### Exercise
In the records below, find every line that contains the word "Click" and copy each one.

### The input
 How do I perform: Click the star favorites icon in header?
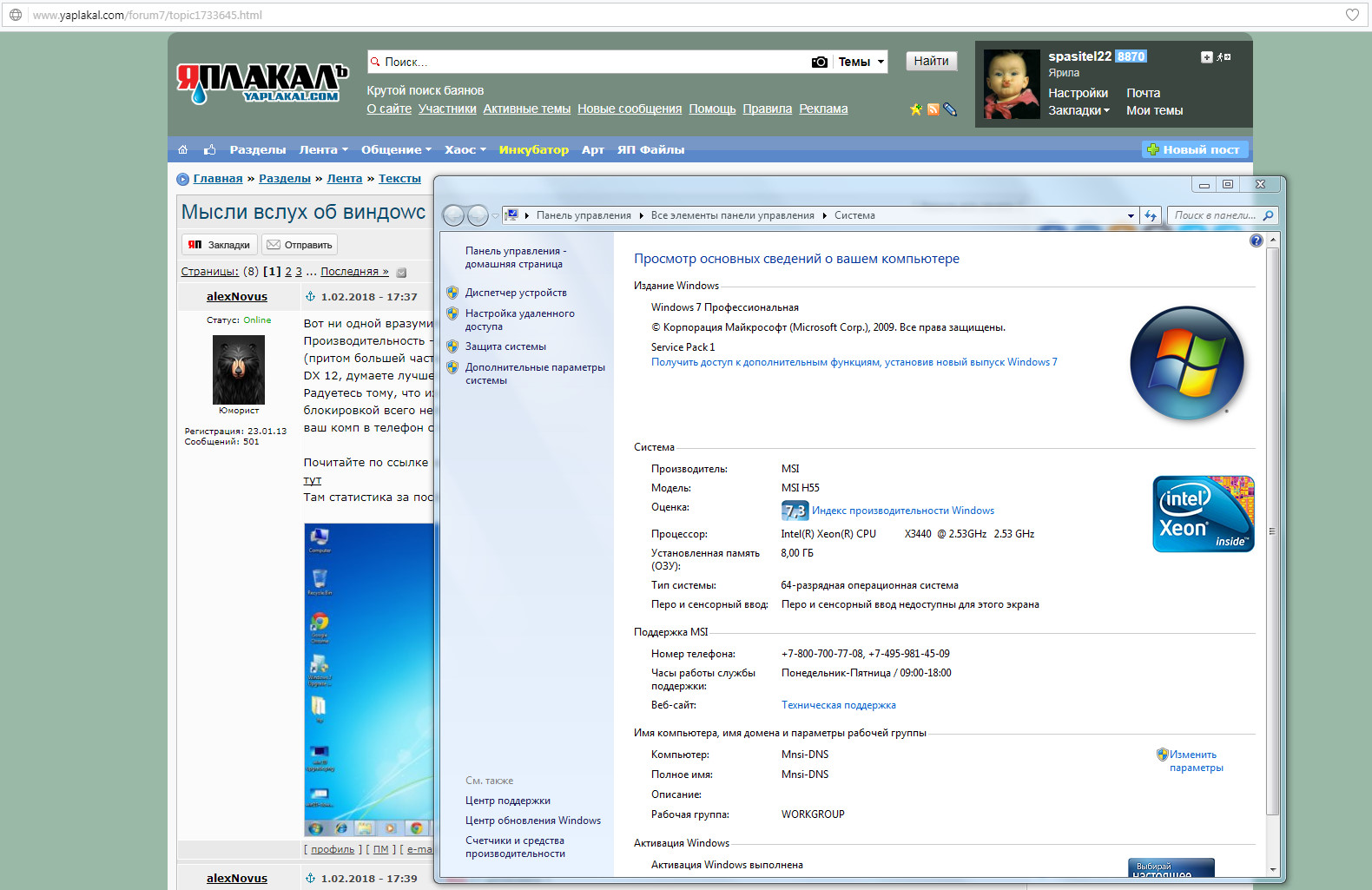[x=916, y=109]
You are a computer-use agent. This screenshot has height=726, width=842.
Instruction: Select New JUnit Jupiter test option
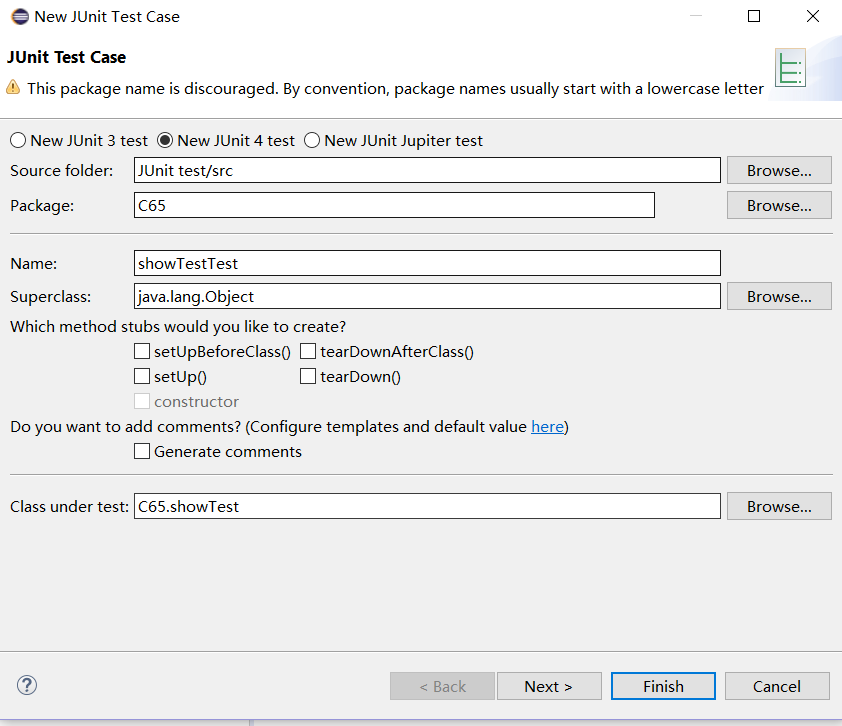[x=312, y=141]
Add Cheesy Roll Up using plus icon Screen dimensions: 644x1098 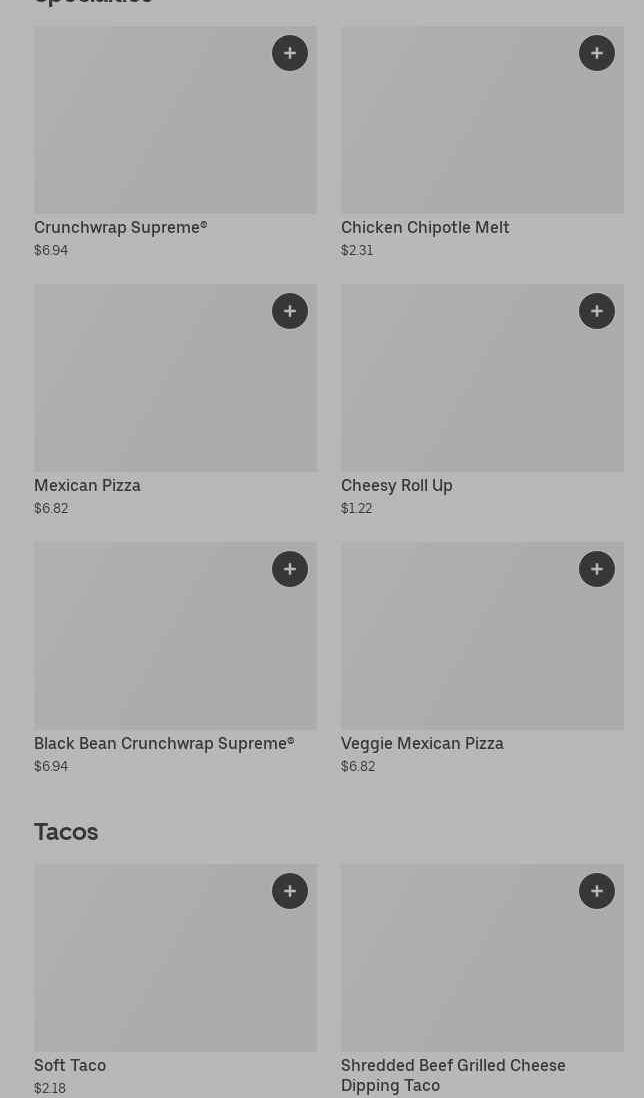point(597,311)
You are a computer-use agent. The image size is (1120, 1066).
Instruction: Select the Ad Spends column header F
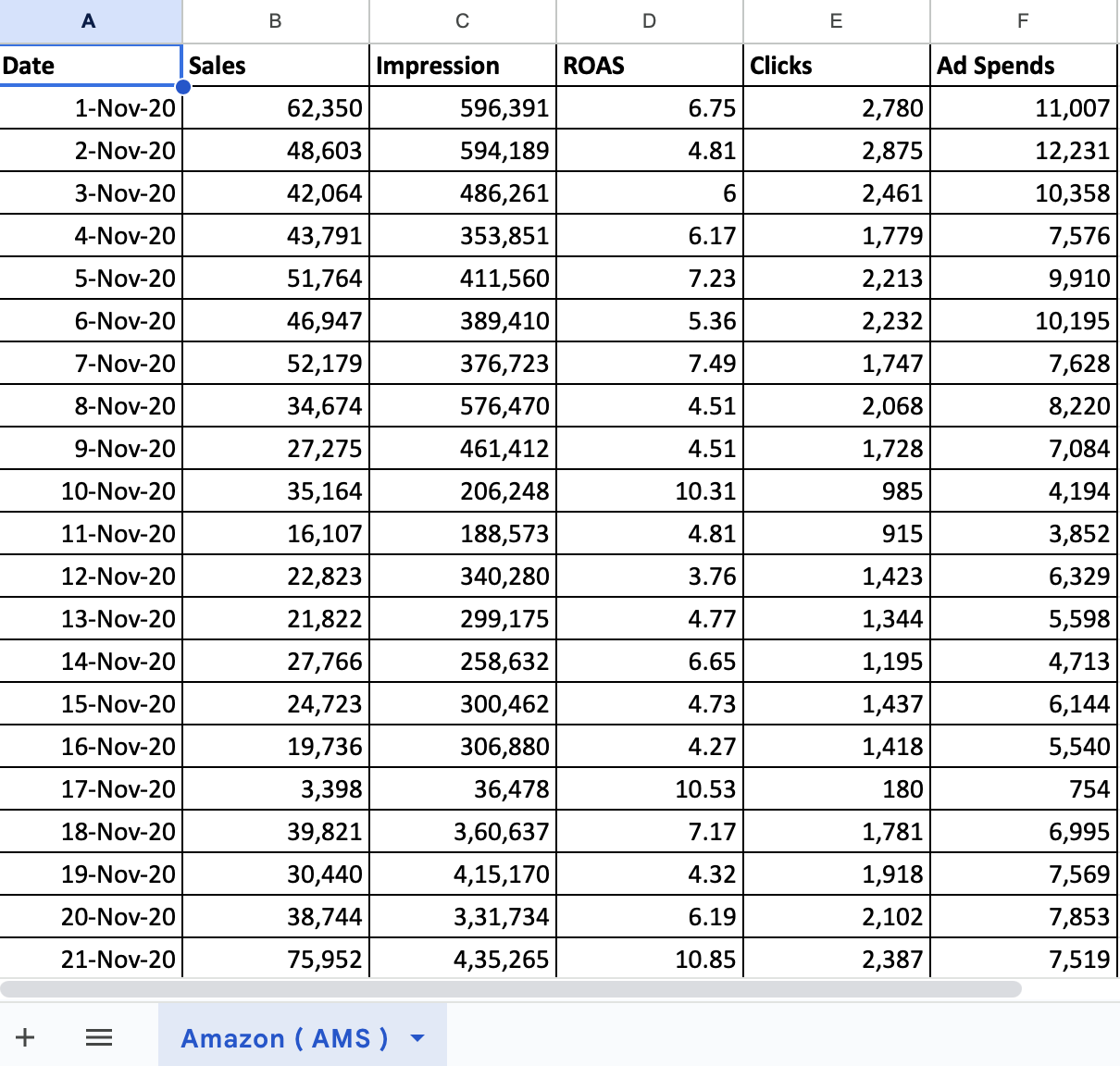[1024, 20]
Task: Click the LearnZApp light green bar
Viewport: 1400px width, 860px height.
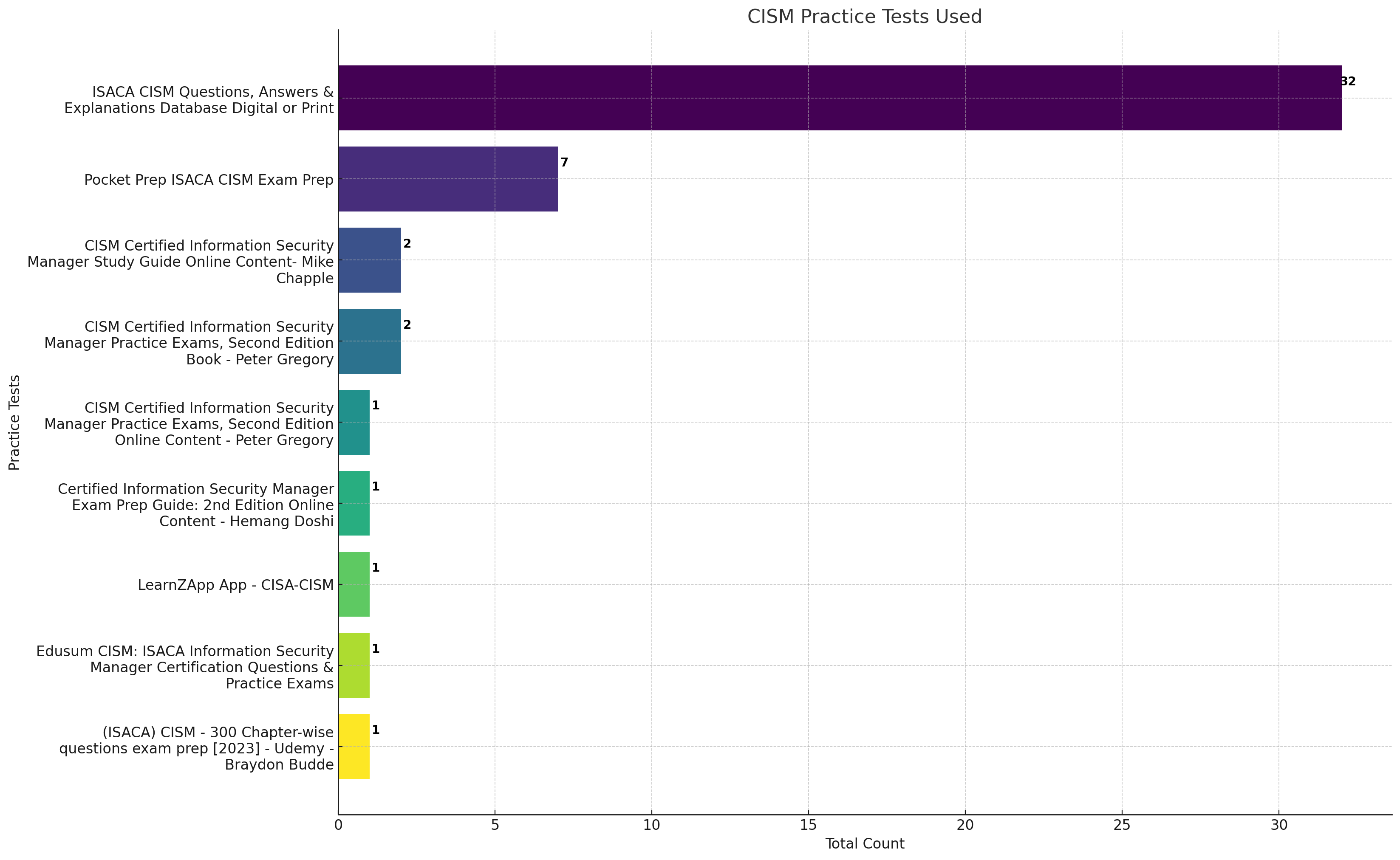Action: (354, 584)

### Response to this exercise
 How do I perform: Click the star favorites icon in header?
Task: Click the LearnZApp light green bar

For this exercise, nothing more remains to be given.